Holmes first mistake was buying dozens of supercars and ignoring their insurance policy payments. From Bugatti’s to Ferraris, they were all stored in a Silicone Valley warehouse. But the warehouse caught fire and all the cars, estimated at $32.5 million were destroyed. The insurance company would not pay for the damages because of six months of missed insurance payments.

While Holmad still paid nearly $80 million in taxes, he still owes $8.7 to the IRS and $3.1 to the state of California.

He invested another $40 million in failed tech startups, including a social network for cats, and another $25 million in a Ponzi scheme headed by a young hedge fund manager who fled to Russia with all the investors money.

Young tech millionaires don’t have the stigma as professional athletes of going bankrupt soon after their careers end, but it does occur. “When you get young adults with millions of dollars, it’s easy to make bad decisions,” said Professor of Finance at Stanford University, Peter Hill. “Finacial guidance is important for everyone. There are some good services that cost very little and will save people a ton of money.”
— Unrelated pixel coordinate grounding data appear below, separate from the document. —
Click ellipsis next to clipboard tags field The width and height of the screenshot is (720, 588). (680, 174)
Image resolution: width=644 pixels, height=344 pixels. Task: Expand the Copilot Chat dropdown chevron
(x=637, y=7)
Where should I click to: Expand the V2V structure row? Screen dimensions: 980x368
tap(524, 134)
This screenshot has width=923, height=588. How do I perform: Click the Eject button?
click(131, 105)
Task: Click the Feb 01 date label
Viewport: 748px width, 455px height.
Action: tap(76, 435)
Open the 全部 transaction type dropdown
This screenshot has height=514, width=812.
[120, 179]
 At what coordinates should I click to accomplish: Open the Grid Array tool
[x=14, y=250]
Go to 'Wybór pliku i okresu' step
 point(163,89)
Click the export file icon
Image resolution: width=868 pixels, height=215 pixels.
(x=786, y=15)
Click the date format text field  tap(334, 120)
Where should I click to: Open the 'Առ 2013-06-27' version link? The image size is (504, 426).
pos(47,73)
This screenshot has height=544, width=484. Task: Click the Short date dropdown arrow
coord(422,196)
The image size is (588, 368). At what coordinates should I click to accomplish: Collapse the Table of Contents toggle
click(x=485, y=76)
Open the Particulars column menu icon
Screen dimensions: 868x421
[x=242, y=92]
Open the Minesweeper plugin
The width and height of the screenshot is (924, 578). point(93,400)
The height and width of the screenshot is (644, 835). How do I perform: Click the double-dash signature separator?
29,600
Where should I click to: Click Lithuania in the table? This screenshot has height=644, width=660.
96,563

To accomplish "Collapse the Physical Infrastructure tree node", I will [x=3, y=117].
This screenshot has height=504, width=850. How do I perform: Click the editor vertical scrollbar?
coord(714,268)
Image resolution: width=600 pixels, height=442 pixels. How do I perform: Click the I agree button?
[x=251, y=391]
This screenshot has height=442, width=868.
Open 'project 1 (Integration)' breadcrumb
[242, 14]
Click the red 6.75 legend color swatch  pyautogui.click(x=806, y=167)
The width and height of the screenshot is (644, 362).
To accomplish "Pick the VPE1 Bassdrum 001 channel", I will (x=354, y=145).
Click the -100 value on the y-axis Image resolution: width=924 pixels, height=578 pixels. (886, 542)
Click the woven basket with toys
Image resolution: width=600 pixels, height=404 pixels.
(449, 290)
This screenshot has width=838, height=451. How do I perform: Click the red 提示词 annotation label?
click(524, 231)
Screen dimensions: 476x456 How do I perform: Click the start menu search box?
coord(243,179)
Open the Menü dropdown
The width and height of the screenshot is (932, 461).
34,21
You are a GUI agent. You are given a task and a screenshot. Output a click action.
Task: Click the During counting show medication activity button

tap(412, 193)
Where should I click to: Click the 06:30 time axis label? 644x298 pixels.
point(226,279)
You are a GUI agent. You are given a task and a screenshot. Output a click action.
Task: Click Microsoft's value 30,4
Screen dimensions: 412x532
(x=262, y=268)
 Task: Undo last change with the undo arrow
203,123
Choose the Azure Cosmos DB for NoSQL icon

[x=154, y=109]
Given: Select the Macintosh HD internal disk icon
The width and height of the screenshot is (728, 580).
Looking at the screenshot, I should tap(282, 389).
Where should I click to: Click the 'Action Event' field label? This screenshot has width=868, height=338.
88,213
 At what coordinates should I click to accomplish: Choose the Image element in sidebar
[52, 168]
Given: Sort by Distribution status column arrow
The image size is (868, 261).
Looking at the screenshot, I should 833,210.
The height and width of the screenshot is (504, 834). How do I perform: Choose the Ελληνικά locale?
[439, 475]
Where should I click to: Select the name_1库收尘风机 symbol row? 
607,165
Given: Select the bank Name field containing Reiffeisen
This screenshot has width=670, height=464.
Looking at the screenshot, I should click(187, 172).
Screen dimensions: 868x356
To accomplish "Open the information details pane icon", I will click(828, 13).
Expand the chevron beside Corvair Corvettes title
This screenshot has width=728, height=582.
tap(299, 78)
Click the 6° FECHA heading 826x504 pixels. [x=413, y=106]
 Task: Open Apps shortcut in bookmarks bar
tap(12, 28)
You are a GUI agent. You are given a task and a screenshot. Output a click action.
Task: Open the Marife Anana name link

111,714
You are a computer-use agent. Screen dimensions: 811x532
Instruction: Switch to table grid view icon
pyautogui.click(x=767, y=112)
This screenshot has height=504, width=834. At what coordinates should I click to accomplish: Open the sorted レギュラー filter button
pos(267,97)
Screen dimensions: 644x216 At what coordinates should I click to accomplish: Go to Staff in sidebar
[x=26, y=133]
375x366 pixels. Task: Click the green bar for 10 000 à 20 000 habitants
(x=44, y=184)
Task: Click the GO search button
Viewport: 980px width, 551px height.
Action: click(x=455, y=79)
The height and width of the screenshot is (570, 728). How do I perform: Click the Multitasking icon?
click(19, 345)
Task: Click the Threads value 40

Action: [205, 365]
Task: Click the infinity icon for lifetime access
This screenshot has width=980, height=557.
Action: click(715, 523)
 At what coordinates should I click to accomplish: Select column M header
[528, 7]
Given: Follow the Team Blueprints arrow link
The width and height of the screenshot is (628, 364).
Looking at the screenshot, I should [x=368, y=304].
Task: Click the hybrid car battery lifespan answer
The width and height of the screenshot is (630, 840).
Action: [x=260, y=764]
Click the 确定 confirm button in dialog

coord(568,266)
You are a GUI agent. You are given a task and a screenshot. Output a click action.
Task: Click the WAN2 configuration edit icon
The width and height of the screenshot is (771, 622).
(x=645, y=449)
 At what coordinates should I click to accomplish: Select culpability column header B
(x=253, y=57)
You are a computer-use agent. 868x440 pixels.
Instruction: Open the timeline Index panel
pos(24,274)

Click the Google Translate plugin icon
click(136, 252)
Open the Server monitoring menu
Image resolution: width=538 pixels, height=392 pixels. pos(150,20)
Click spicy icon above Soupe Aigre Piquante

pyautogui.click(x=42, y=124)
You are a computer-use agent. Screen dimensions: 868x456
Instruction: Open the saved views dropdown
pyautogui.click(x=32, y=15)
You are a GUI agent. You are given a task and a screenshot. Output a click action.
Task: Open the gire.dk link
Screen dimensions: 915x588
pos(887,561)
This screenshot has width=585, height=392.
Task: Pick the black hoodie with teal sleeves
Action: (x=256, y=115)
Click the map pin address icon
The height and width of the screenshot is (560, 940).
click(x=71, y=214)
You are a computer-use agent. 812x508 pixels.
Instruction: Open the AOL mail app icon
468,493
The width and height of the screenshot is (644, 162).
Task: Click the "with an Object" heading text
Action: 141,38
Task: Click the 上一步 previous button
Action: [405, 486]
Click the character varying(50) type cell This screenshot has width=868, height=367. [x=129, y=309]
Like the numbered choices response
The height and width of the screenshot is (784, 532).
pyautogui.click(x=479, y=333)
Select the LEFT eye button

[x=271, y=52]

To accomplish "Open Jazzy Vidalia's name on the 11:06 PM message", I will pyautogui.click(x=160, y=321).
People will still buy houses and cars. “We recommend only buying four to five cars at a time and no more than three mansions. One plane is all you need, but a backup could be sensible,” said sports management adviser Shelton Wiseman. His client list includes Scottie Pippen, Terrell Owens, Mike Tyson, and Curt Schilling. “You have to find someone you trust and who has a good track record. You don’t want’ to see all their clients broke. That’s never a good sign.”

Holmad is currently working at a local Starbucks and working on his book from rags to riches, back to rags, detailing his life of living fast with, drugs, sex, money, and power.